Counter-intuitive detail in data construction: The SFT stage deliberately omits event chains because the low-quality chains generated by large models would interfere with training. By deferring chain construction entirely to GRPO, the method leverages the strengths of each training phase.
Dense reward design to prevent reward hacking: The combination of length and similarity constraints prevents the model from generating long, meaningless event chains for format rewards or hallucinating descriptions that do not match the video content.

Limitations & Future Work¶

Strong dependency on similarity model quality: \(r_s\) relies on external models like VideoCLIP-XL for alignment. The authors noted that even for accurate descriptions, similarity scores stayed in the 0.2–0.3 range, indicating high signal noise. Performance varied depending on the similarity model used (73.01–74.61).
Unresolved bias in referee model evaluation: Using Qwen2.5-VL-72B as a referee may favor SFT-style reasoning, potentially underestimating the win rate of CoE-GRPO. Objective measurement for open-set VEP remains an open question.
Scale and frame limitations: Training was limited to 32 frames and restricted resolutions; generalization to long-sequence or high-resolution scenarios is unverified. Performance gains on models larger than 7B are also unknown.
Benchmark-specific event chain length: The optimal \(L\) depends on the dataset, implying that \(L\) needs re-tuning for different benchmarks.
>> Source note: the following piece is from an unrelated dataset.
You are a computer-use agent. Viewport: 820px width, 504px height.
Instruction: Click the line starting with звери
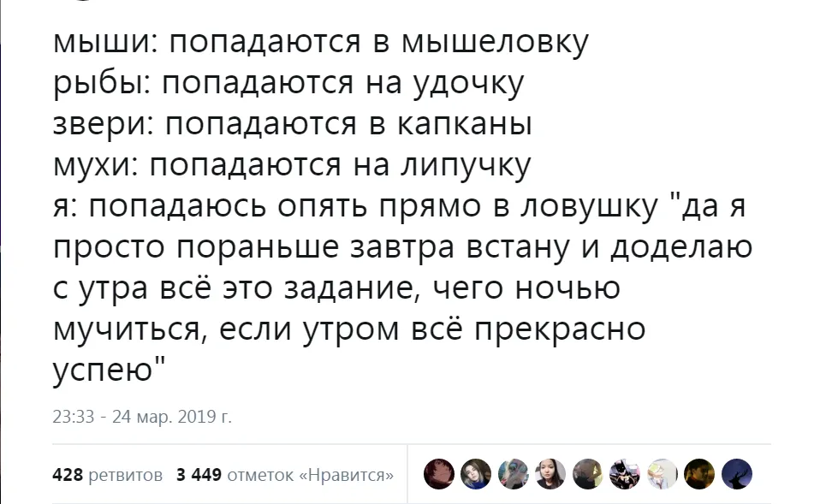coord(293,125)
vs NEP / VidEvent / AVEP (Existing VEP methods): Prior works proposed and evaluated VEP but lacked a systematic analysis of why MLLMs fail. Their SFT data focused on option analysis without logical chains. This paper provides attribution (lack of reasoning + visual neglect) and solves it via the CoE paradigm, significantly outperforming NEP-GRPO (75.00 vs 67.28) at the same size.
vs Vanilla GRPO / DeepSeek-R1 style RL: Standard GRPO focuses on accuracy rewards and frame-level or local perception. This paper adds event chain format rewards \(r_e\) and cross-modal similarity rewards \(r_s\) to the GRPO framework, explicitly optimizing for fine-grained temporal event chain construction.
vs Inference-time visual enhancement (Attention amplification / Prompt guidance): While useful in other tasks, these methods decreased performance in VEP, demonstrating that the primary obstacle is the absence of a reasoning structure rather than insufficient attention magnitude.

Rating¶

Novelty: ⭐⭐⭐⭐ First systematic attribution of MLLM failure in VEP; uses CoE + custom GRPO rewards effectively.
Experimental Thoroughness: ⭐⭐⭐⭐ Two benchmarks, 3B/7B models, attention visualization, referee evaluation, and multi-dimensional ablations. However, limited to 7B and 32 frames.
Writing Quality: ⭐⭐⭐⭐ Logical flow from motivation to method; clear reward design. Minor discrepancy between ablation and main table values.
Value: ⭐⭐⭐⭐ VEP is an under-explored yet practical area; the paper establishes strong baselines and significantly pushes the SOTA.